The forensic-evidence portion of the Simpson case began with the testimony of Dennis Fung, the diminutive, soft-spoken thirty-four-year-old criminalist who had collected evidence from both Bundy and Rockingham on the morning after the murders. The prosecutor was Hank Goldberg, a skilled appellate advocate, but a trial lawyer with the stage presence of a voice-mail attendant. Prodded gently by Goldberg, Fung told the story of how he had collected the various tiny drops and hairs into plastic bags for transportation back to police headquarters.

Scheck began cross-examination on the afternoon of April 4. A junior colleague of Fung’s, Andrea Mazzola, had actually assisted the criminalist in processing both crime scenes. It was only Mazzola’s third crime scene, and her inexperience proved a matter of some embarrassment to the prosecution. Scheck began exploring whether, in earlier testimony, Fung had exaggerated his own activities in order to play down the role of his novice accomplice. In a pattern that would recur throughout this long cross-examination, Fung at first denied that he had ever before given misleading testimony, but then, pummeled by Scheck, he admitted defeat.

“So you didn’t tell the grand jury that Andrea Mazzola was actually the one that swatched that red stain off the handle of the Bronco, right?”

“At the time—” Fung stumbled.

“Did you tell them that?”

“No.”

“You said
you
did it.”

“Yes,” said Fung.

“And you said the same thing about stain four [at Rockingham]?”

“Yes.”

“Five?”

“Yes.”

“Six?”

“I don’t recall,” Fung said, sighing, “but yes.”

Scheck thus began by establishing that Fung had made repeated misstatements about the evidence during previous sworn testimony. In Fung’s direct testimony, Goldberg could have previewed these problems—fronted them, as lawyers say—but he left Fung to fend for himself against Scheck’s meticulously prepared onslaught.

Having decimated Fung’s credibility, Scheck then went after his competence. Using both police and news media photographs of the crime scene to make his point, Scheck established that Fung had neglected to pick up a piece of paper near Goldman’s feet; that a blanket covering Nicole’s body could have transferred evidence fibers from inside the house; that the glove and the envelope holding Juditha Brown’s glasses had been collected after Ron Goldman’s body was dragged over them by the coroner.

This went on for days—a medley of Fung’s mistakes, some trivial, some not. Large purple blotches that looked like bruises began to appear under Fung’s eyes. First Fung said he was sure that he never collected evidence with his bare hands; then he wasn’t sure. First he was positive that he hadn’t collected any evidence until the coroner’s representatives had left the scene; then, after seeing a video, Fung conceded that he had.
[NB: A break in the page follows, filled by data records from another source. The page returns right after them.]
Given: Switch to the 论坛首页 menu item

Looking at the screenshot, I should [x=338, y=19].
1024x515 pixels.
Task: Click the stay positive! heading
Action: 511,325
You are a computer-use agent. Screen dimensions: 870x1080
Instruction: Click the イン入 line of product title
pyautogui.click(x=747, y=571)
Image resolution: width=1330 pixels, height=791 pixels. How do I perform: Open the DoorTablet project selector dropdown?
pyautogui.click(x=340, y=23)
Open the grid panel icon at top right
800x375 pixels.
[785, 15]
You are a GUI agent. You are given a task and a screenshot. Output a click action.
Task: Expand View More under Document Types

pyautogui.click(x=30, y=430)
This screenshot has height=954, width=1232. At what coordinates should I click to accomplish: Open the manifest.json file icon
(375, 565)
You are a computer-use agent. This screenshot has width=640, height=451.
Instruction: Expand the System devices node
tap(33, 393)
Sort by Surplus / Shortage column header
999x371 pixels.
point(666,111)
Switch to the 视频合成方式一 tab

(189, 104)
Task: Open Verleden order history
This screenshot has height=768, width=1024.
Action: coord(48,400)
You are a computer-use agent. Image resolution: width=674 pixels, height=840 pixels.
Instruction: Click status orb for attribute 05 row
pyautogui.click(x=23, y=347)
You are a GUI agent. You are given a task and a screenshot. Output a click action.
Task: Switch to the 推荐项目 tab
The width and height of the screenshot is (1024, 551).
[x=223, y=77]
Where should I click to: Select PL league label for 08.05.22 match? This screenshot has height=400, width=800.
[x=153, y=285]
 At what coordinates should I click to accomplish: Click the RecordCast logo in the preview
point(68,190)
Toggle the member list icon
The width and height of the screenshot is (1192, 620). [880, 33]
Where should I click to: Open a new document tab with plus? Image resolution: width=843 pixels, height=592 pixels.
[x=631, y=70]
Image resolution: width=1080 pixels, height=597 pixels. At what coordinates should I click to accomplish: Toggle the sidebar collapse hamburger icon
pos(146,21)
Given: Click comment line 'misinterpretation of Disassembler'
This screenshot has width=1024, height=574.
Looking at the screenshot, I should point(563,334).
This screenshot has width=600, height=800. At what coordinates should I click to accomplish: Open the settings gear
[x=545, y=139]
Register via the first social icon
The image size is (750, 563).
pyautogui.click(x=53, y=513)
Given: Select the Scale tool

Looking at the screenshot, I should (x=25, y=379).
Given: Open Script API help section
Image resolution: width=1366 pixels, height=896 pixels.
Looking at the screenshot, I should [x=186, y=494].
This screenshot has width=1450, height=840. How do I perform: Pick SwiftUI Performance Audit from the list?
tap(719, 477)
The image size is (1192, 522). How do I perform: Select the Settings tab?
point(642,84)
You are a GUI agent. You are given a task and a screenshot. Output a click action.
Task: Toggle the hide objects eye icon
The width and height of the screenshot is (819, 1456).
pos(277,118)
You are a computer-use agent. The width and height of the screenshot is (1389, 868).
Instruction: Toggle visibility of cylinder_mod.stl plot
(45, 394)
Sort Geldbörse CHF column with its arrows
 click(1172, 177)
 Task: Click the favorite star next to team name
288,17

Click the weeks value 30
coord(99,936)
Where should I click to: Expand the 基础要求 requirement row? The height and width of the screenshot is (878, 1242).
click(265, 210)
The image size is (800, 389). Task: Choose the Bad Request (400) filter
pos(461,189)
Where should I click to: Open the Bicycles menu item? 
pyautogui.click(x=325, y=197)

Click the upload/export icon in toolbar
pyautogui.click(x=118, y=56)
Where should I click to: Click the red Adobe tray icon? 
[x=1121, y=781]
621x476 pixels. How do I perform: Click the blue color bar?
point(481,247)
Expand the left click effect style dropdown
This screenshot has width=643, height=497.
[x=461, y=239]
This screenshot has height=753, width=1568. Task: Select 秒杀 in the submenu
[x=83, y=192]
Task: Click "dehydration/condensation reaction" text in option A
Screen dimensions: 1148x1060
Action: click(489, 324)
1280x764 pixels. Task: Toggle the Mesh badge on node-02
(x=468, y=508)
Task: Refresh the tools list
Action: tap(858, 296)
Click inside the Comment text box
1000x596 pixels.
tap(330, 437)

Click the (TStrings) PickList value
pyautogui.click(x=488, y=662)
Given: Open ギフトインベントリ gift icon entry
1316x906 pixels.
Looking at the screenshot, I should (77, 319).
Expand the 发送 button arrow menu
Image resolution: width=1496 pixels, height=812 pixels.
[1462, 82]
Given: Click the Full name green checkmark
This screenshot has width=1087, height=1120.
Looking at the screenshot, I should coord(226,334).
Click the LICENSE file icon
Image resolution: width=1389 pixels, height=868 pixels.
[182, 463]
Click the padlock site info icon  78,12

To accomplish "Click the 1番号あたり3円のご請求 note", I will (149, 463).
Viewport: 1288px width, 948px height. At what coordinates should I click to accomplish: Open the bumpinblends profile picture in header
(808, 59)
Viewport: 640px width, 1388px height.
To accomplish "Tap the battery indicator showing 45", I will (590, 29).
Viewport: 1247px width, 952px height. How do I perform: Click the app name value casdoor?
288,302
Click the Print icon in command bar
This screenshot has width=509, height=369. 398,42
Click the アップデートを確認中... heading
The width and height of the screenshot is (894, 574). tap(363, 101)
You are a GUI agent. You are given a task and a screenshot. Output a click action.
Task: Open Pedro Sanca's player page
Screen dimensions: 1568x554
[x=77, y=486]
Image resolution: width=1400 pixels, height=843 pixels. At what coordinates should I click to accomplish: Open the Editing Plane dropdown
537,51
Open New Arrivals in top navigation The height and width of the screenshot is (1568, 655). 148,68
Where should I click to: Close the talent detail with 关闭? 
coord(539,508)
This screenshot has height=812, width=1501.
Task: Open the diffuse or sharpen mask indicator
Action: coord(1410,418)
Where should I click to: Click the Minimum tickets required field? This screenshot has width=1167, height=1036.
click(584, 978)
No, he probably didn’t change his rubber gloves as often as he should have. No, he hadn’t seen any soil inside Simpson’s home at Rockingham. Yes, he should have taken larger samples of blood from O.J.’s Bronco. No, he hadn’t noticed any blood on Simpson’s socks when he first picked them up at the foot of O.J.’s bed at Rockingham. At least some of these flaws could be attributed to the LAPD’s underfunding of its Scientific Investigative Division (and undertraining of its personnel), but whatever the reasons, the failures reflected on the prosecution’s case against O.J. Simpson. It was a brilliant—and devastating—cross-examination.

These efforts served a larger goal than merely embarrassing Dennis Fung; Scheck used them to offer a comprehensive view of the evidence. His dissection of the blood evidence on the back gate
at Bundy was a classic demonstration of the Scheck method. Through sheer intellectual calisthenics, Scheck not only neutralized some of the most powerful evidence in the case against Simpson but turned it into arguable proof of a police conspiracy against him.